El bebé estornudó y, mientras su madre le ponía un pañuelo en la nariz, dije, sin gran entusiasmo:
—¡Qué niño más guapo!
Al instante sus padres volvieron los ojos hacia mí, con idénticas y tontas sonrisas de placer y de inquietud. Lena alzó en el aire al bebé y lo distanció un poco para que le diera la luz de la lámpara, y vi con sorpresa que ciertamente era muy bonito; lejos de parecerse a su madre, tenía rasgos hermosos, el pelo muy moreno y un labio diminuto, saliente y rosado.
Lex se inclinó para acariciar la cabeza de su hijo, que se bamboleaba.
—Es una monada —dijo—, pero hoy tiene más sueño que de costumbre. Durante el día le cuida una chica que vive en la acera de enfrente, y estamos seguros de que le pone láudano en la leche para que no llore. No se lo reprocho —añadió rápidamente—. Tiene que cuidar a tantos niños para ganarse el sueldo, que el ruido le ensordece cuando todos empiezan a llorar. Aun así, preferiría que no lo hiciese. No creo que sea muy saludable...
Hablamos un momento de este tema y luego admiramos al bebé un rato; después guardamos silencio.
—¿Así que es amiga de Miss Derby? —porfió Lex.
Miré velozmente a Lena. Estaba acunando de nuevo al niño, pero mantenía un semblante pensativo. —Así es —dije.
—¿Y cómo está Miss Derby? —dijo Lex.
—¡Oh, bien, usted ya la conoce!
—Igual que siempre, entonces, ¿no?
—Igual que siempre —dije—. Exactamente igual.
—¿Sigue en el Ponsonby?
—Sigue allí. Sigue haciendo buenas obras. Sigue tocando la mandolina. Levanté las manos y ejecuté con desgana unos acordes imaginarios, pero al ver esto Lena dejó de acunar al bebé y endureció la mirada. Me apresuré a volver la mía hacia Lex, que había sonreído al oír mis palabras.
—La mandolina de Miss Derby —dijo, como si le divirtiera este recuerdo—. ¡A cuántas familias sin techo habrá alegrado con ella! —Parpadeó—. Me había olvidado de eso...
—Yo también —dijo Lena, con un tono totalmente desprovisto de ironía. Mastiqué muy fuerte y muy deprisa una corteza de pan. Lex volvió a sonreír y dijo, con la mayor dulzura:
—¿Y dónde conoció usted a Len? Tragué saliva.
—Pues... —empecé.
—Creo —dijo la propia Lena—, creo que fue en Green Street, ¿verdad, Miss Danvers? En Green Street, que sale de Gray's Inn Road, ¿no?

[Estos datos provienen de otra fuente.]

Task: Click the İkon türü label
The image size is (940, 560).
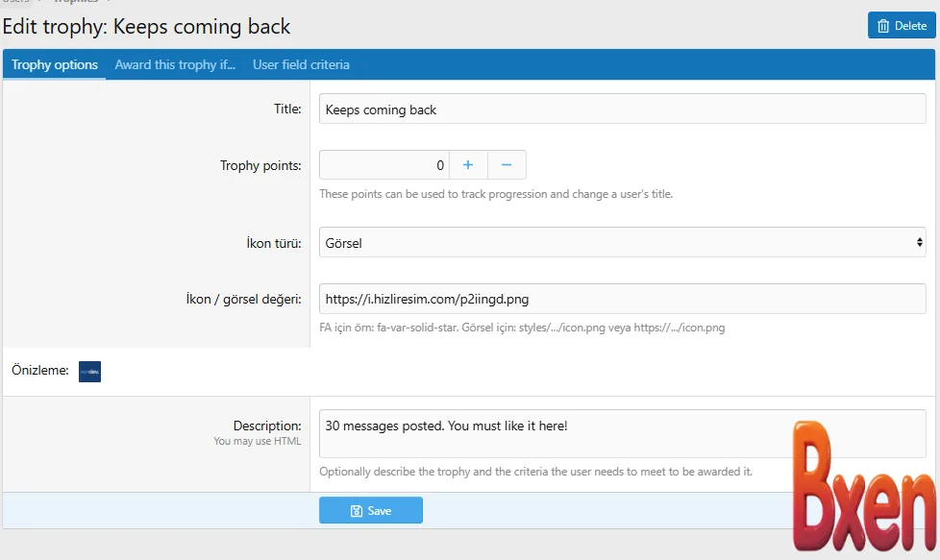Action: tap(274, 243)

Posé el plato y alcé la vista hacia ella. Tuve un segundo de placer al descubrir que al fin y al cabo no había olvidado a la chica que la había mirado, con tanto descaro, aquella remota noche cálida de junio; pero temblé al ver la dureza de su expresión.

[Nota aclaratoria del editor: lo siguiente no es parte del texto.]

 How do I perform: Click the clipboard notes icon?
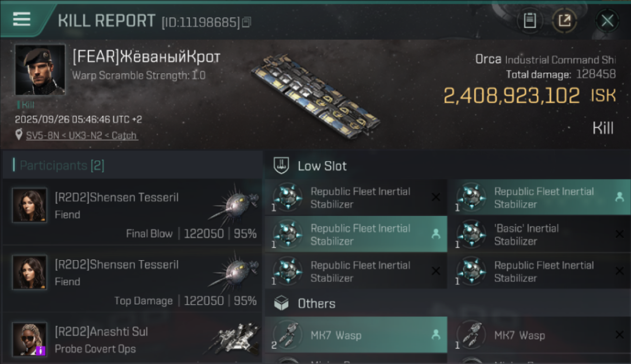pyautogui.click(x=530, y=21)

—Ay —dije, cerrando los ojos y tocándome la frente—. Creo que no me siento bien después de todo.
Sentí que Lex daba un paso hacia mí y se paraba: Lena debió de detenerle con una mirada significativa.
—Creo que Kieran debería subir ya, Lex —dijo en voz baja. Oí cómo el niño pasaba de unos brazos a otros, después el sonido de una puerta que se abría y se cerraba, y por último el de botas sobre una escalera y el crujido de tablas en la habitación de encima de nuestras cabezas. Luego hubo un silencio; Lena se sentó en la otra butaca y suspiró.

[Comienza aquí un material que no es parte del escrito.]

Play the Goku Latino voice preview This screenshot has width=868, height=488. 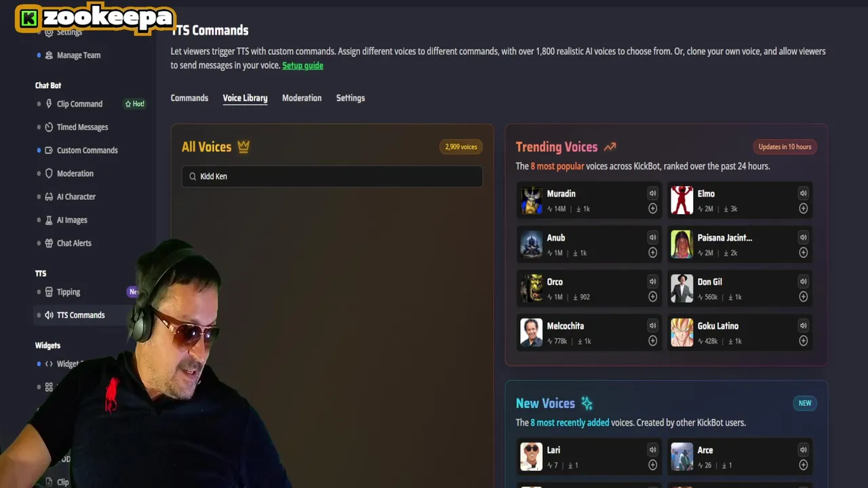803,325
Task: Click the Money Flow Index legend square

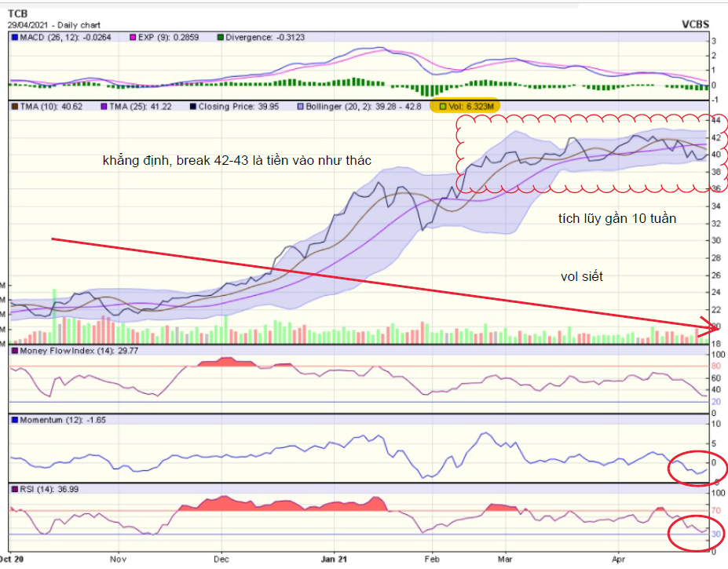Action: [14, 351]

—¿De veras la enfermaría mucho, Miss Danvers —dijo con una voz cansada— decirme por qué ha venido aquí? —La miré, pero no pude hablar—. No creo que Miss Derby le haya recomendado que venga.
—No —dije—. Sólo la vi aquella vez, en Green Street.
—¿Entonces quién le ha dicho dónde vivo?
—Otra señora de la oficina de Ponsonby —dije—. No me lo ha dicho, pero tenía su dirección sobre el escritorio y yo... la he visto.
—La ha visto.
—Sí.
—Y ha pensado en visitarme... Me mordí el labio.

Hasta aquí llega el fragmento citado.